Süper oyunculuk, senaryo güzel izlenesi efektleri ile ayakta alkışlıyorum.*
aslında yine yabancı olmadığımız bir hikayeyi işleyen lucky number slevin, herşeyin çözüldüğü finaliyle bize beklentilerimizin ötesinde bir film sunuyor. kötü adamlara para kaptırınca tüm ailesini yitiren bir adam max. tıpkı bizim alışık olduğumuz eski türk filmleri gibi; at yarışında borçlanınca bahis mafyası affetmez. max'in küçük dokuz yaşındaki oğlu hariç tüm ailesi öldürülür böylece. aslında mafya babaları çocuğun da öldüğünü sanmaktadır fakat soğukkanlı tetikçi goodcat * ne olduysa yufka yürekli davranır ve küçük çocuğu öldürmez.( gerçi bunu finale kadar bilmiyoruz.) çocuk da intikamını almak için goodcat'le kalır ve filmin başından sonuna kadar çok güzel ve akıllıca işlenmiş bir hikaye önümüze serilir. filmin senaryosu gerçekten harika işlenmiş. alışık olduğumuz gibi film içinde bize çocuğun kim olduğuyla ilgili ipucu neredeyse hiç sunulmuyor. filmin kurgusu takdire şayan. filmde ayrıca diyaloglar ilk yarıda sıkıcı gibi görünse de mükemmel dersler içeriyor. ilk sahnedeki kansas city shuffle bölümü finalde çalan şarkı o larak karşımıza çıkınca suratımızda cıvık bir gülümseme beliriyor.
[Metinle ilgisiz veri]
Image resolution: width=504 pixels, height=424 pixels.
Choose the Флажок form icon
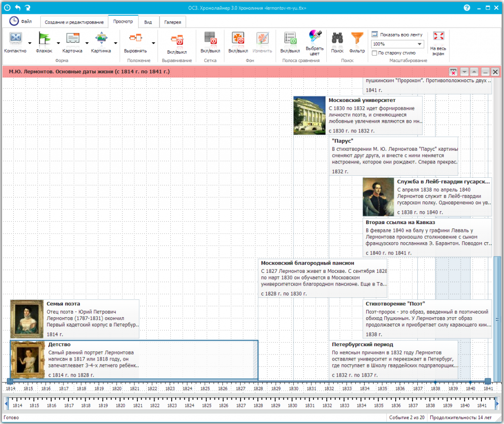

sonuç olarak izlemeye değer bir film olduğunu rahatlıkla söyleyebilirim.
başroldeki yakışıklı elemenımız fena halde brad pitt çakması gibi duruyor. sanki rolü önce brad pitt oynamış al oğlum bak böle oynıycaksın dedikten sora josh hartnett oymaış gibi. belki de şöyle bi durum vardır. başrol önce brad pitt'e teklif edildi, aktörün zaman yokluğunu sebep göstererek reddetmesinden sonra josh hartnett'a götürüldü...ha bu arada film baya kaliteli ve yönetmeni de paul mcguigan'miş.
filmin senaryosu ve çekimler harikulade. sonuna kadar karakterlerin birbirleriyle tam ilişkilerini anlayamıyorsunuz. hep bir soru işareti oluyor kafanızda ve filmin sonunu bir heyecanla bekliyorsunuz.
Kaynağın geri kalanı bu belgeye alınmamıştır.